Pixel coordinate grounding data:
'''

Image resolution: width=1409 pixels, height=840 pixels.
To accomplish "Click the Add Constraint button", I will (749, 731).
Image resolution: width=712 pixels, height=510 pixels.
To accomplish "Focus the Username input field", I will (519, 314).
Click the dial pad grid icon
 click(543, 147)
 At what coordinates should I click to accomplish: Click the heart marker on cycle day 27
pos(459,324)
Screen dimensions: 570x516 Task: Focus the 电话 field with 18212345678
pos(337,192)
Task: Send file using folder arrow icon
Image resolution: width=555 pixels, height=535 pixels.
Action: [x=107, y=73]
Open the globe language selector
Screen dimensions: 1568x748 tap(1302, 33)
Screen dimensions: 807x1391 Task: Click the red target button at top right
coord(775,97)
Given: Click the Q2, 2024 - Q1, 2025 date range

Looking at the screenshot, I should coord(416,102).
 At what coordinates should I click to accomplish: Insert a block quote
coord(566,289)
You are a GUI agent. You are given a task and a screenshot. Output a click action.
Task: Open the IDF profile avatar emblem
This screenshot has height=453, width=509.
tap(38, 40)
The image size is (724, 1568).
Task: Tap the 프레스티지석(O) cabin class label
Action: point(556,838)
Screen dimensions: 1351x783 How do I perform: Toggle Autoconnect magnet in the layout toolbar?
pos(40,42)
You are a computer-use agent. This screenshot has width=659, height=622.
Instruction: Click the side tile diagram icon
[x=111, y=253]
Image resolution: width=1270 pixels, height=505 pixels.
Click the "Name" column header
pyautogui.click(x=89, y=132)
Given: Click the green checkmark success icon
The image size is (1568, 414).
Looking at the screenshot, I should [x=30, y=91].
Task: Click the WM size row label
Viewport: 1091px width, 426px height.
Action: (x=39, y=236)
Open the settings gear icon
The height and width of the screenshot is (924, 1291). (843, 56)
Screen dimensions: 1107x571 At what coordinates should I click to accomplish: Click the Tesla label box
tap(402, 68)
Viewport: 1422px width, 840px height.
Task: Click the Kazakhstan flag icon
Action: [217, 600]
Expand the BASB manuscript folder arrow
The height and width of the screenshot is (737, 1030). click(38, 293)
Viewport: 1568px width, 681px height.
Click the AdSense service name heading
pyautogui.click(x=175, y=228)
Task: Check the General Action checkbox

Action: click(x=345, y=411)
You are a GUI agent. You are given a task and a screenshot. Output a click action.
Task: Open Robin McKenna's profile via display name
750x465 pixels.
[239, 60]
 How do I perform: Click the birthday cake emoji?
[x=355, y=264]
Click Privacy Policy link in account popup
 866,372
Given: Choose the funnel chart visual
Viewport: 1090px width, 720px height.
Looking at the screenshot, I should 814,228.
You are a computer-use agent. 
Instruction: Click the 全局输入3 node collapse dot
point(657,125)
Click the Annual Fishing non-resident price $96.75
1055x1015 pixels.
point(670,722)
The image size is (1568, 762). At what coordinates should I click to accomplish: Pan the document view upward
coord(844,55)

'''

Task goal: Which of the lines in the data hold the string "will"? Report each of them by copying it.

Expected output:
To accomplish "Click the Add Constraint button", I will (749, 731).
To accomplish "Focus the Username input field", I will (519, 314).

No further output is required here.